There has been no let-up in fighting and bomb attacks in Afghanistan over recent months despite talks between the U.S. and the Taliban since late last year.

President Ashraf Ghani, in comments on the Kabul blast before the ISIL claim, said the Taliban could not “absolve themselves of blame for they provide a platform for terrorists.”

The Taliban has been fighting to expel foreign forces and re-establish a theocratic Islamic state since its ousting in October 2001, weeks after the Sept. 11 attacks on the United States.

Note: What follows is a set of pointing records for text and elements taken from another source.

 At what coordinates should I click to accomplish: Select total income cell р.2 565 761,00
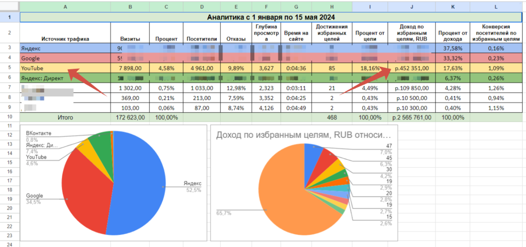point(412,117)
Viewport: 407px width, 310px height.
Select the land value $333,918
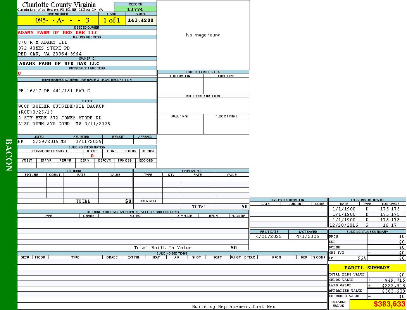[x=388, y=286]
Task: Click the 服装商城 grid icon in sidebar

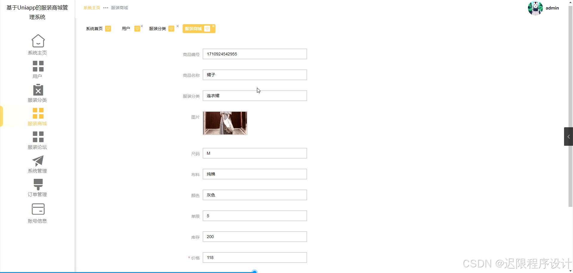Action: 37,112
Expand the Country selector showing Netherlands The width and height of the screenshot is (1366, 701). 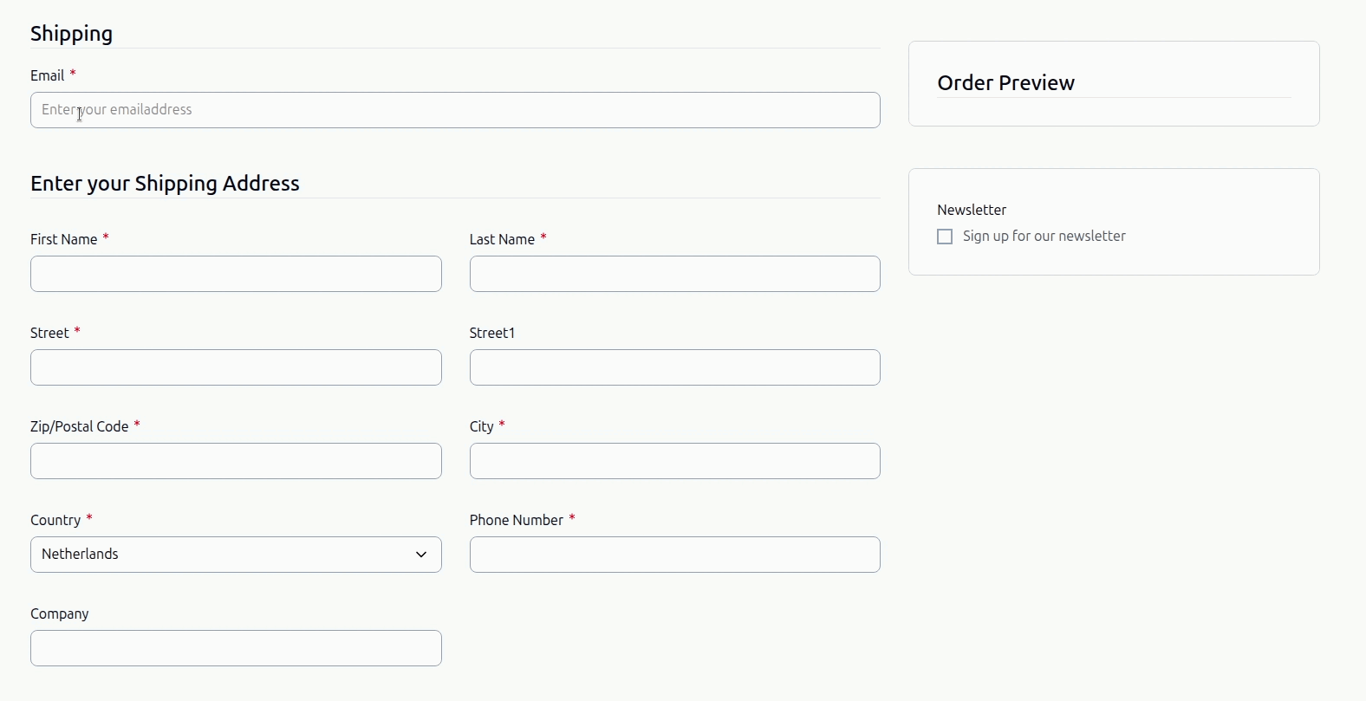[x=236, y=555]
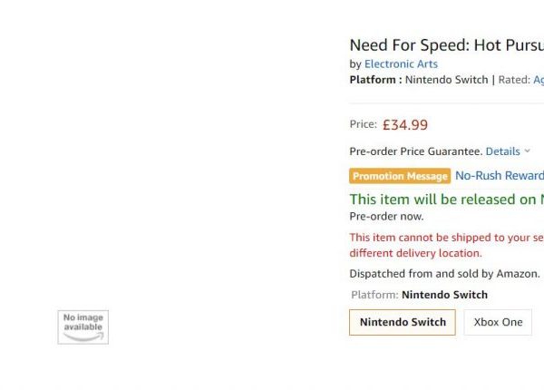Click the age rating link beside Rated
The height and width of the screenshot is (390, 544).
point(539,80)
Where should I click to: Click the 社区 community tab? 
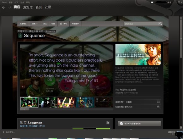tap(48, 7)
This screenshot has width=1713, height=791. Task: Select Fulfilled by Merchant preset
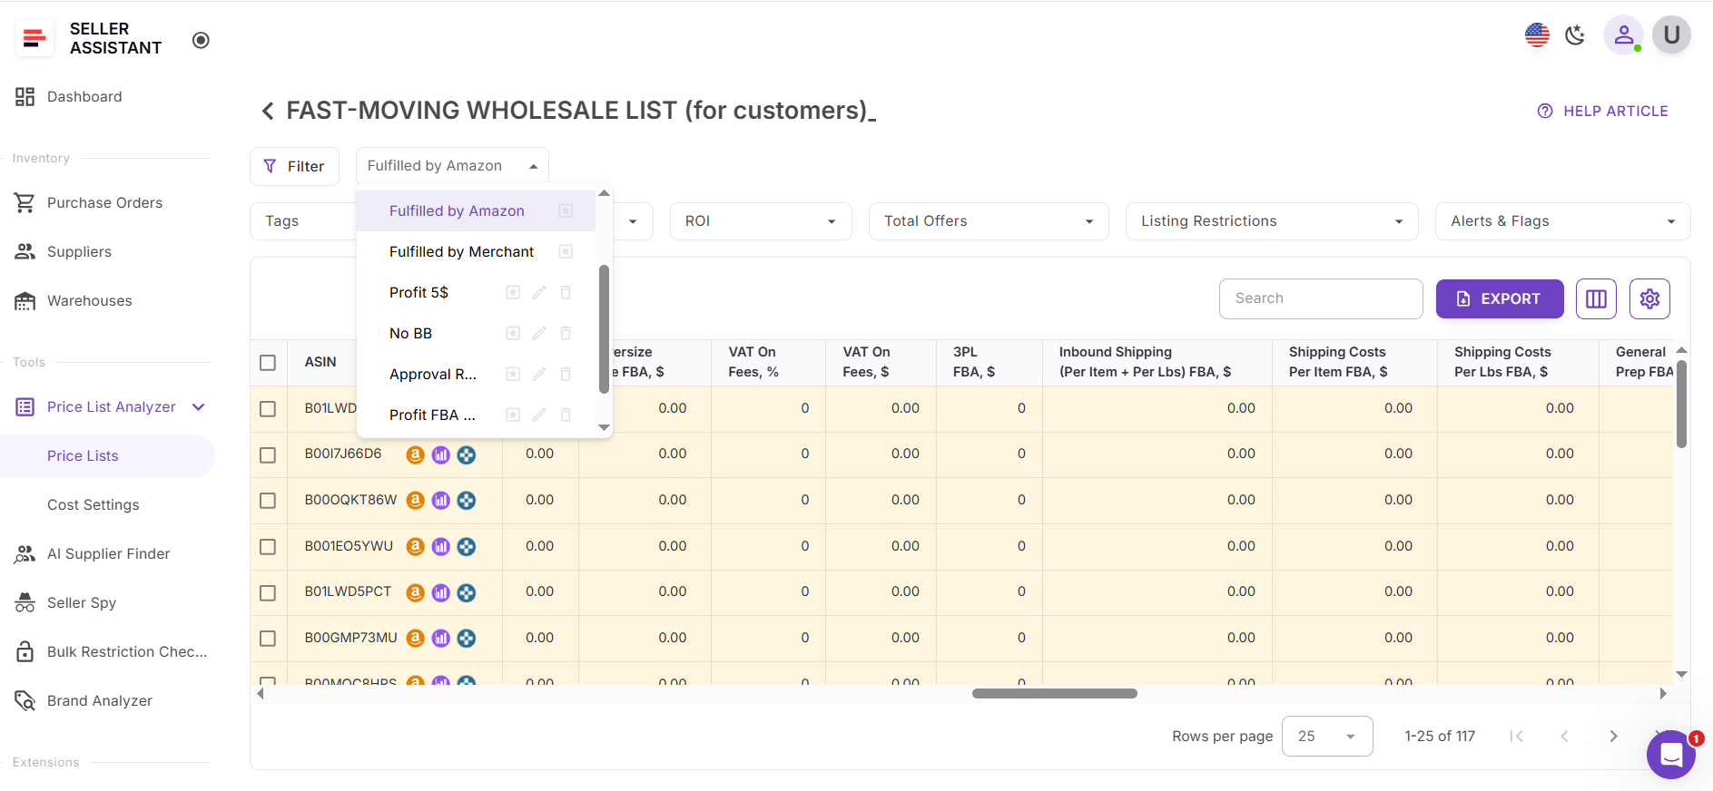tap(461, 251)
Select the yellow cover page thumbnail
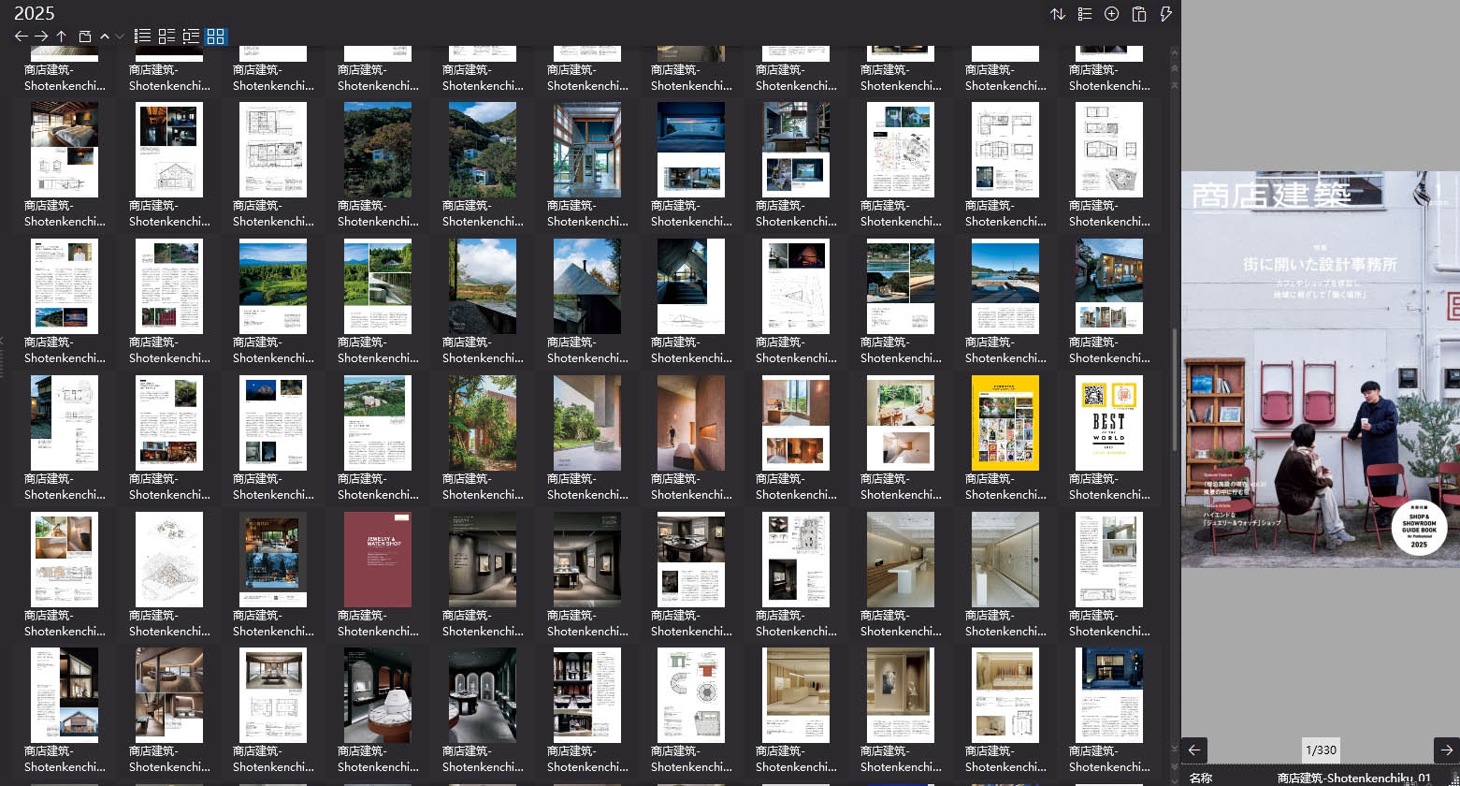This screenshot has width=1460, height=786. [x=1005, y=423]
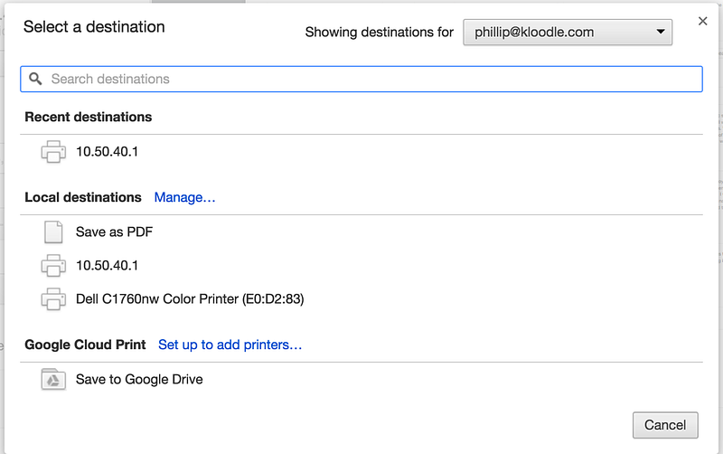The width and height of the screenshot is (723, 454).
Task: Click the Dell C1760nw printer icon
Action: point(53,298)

An Afghan cleric reads the holy Koran over the grave of a civilian during a burial ceremony.

Omar Sobhani /

Reuters

Both U.S. negotiators and the Taliban have reported progress after eight rounds of talks since late last year.

Trump has made no secret of his desire for a U.S. pullout from Afghanistan and an end to America’s longest war.

But there are concerns among Afghan officials and U.S. national security aides that Afghanistan could be plunged into a new civil war that could herald a return of Taliban rule and international militants, including ISIL, finding a refuge.

Success here will put Afghans in a much stronger position to defeat ISIS

Afghan government officials also fear that a Taliban pact could drive some die-hard Taliban fighters into the arms of Islamic State.

Under the expected deal, the Taliban, in exchange for a U.S. commitment to withdraw, would guarantee that Afghanistan would not be a sanctuary for militants to expand and plot new attacks.

The United States also wants a Taliban commitment to hold power-sharing talks with the government and announce a ceasefire. The Taliban has refused to talk to the government.

Khalilzad said the peace process had to be accelerated, in particular the intra-Afghan talks.

“Success here will put Afghans in a much stronger position to defeat ISIS,” he tweeted, referring to Islamic State.